La vida de Jesús es la mejor respuesta que se ha dado en la historia ante el problema del mal causado por el propio hombre. En Jesús, Dios está expresando de forma definitiva su palabra: compasión, misericordia y perdón. Sólo así el mal puede ser vencido y el ser humano sanado, hasta recobrar la categoría de imagen de su Creador. Por eso, el evangelista Mateo hoy nos pone en contacto con tres parábolas.
La primera compara el Reino a un campo en el que, si bien se siembra trigo, luego aparece la cizaña y el dueño espera hasta el tiempo de la cosecha para separar los dos elementos. Debemos evitar dos tentaciones de entrada: el pensar que los cristianos somos el trigo del mundo, o que algunas personas son o somos la parte buena de la humanidad y los otros la cizaña o la parte mala.
La parábola refleja la situación de la humanidad con un criterio realista. La historia del hombre, por tanto, está tejida de luz y de sombra, o sea en nosotros mismos crece simultáneamente el trigo y la cizaña. Por el hecho de ser hombres y por lo tanto limitados y en constante crecimiento, descubrimos nuestra cuota de imperfección. Si en alguna época se pensó que el mal era una anormalidad hoy podemos pensar que el que se cree absolutamente bueno parece ser el anormal.

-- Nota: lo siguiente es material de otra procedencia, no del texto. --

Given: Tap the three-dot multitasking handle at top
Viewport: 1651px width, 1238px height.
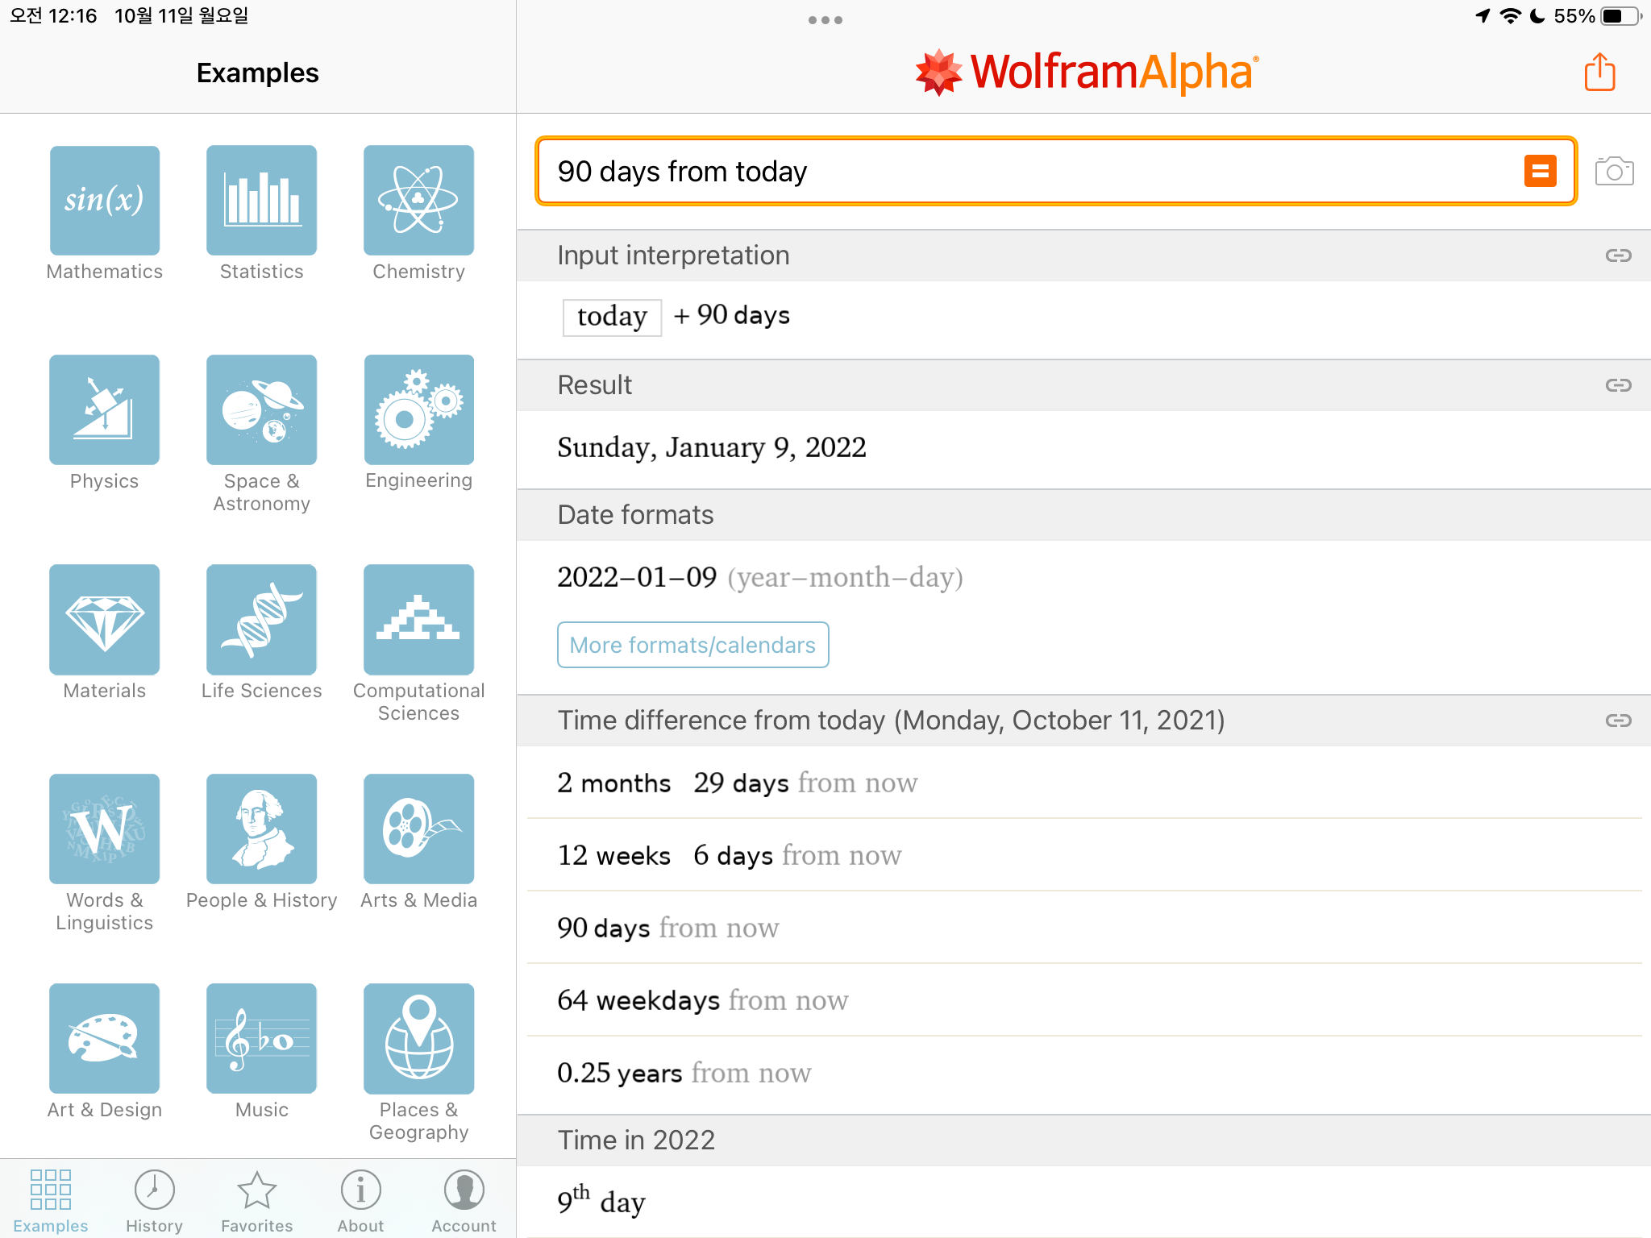Looking at the screenshot, I should [825, 20].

Así, descubrimos en nosotros dos fuerzas antagónicas que pertenecen a nuestra condición humana, por eso hablamos del perdón y la conversión. Y esto lejos de inmovilizarnos debe impulsarnos y apoyarnos en nuestros núcleos buenos. En esto consiste la historia de la humanidad y nuestra propia historia.
Como humanos debemos saber aceptar y tolerar a los otros, y no juzgarlos mal, ni condenarlos, ni tratar de arrancarlos de cuajo como la cizaña. La tolerancia con los otros, con sus defectos y debilidades, nace de la humildad en el reconocimiento de las nuestras. Sorprende en la parábola el sentido del tiempo que tiene el sembrador, por los saber esperar se convierte en una cualidad fundamental.
Las otras dos parábolas, nos muestran otro aspecto importante. El inicio del Reino es pobre y de apariencia escasa. Nuestra tarea, nuestra misión, es, sobre todo, ser levadura en el mundo, predicando el Evangelio. Por eso, Nuestra meta no es convertir el mundo en una Iglesia, sino poner la Iglesia al servicio del mundo, del hombre. Nuestra misión es la humanidad. Y nuestra tarea ser levadura que fermente la masa o el grano de mostaza que, a pesar de su insignificancia como la nuestra, crece y crece hasta desarrollarse como un árbol. En definitiva, estas parábolas nos invitan a trabajar con esperanza, y a ser tolerantes, sin impaciencia, dejando que sea Dios el que vaya edificando su Reino, con la aportación de nuestro grano de mostaza, de nuestra pequeñez de levadura. Cuando llegue el momento, Dios será quien decida separar el trigo de la cizaña. Dejémosle a él juzgar, él dirá quién es “trigo limpio” y nosotros sigamos en la tarea que nos toca.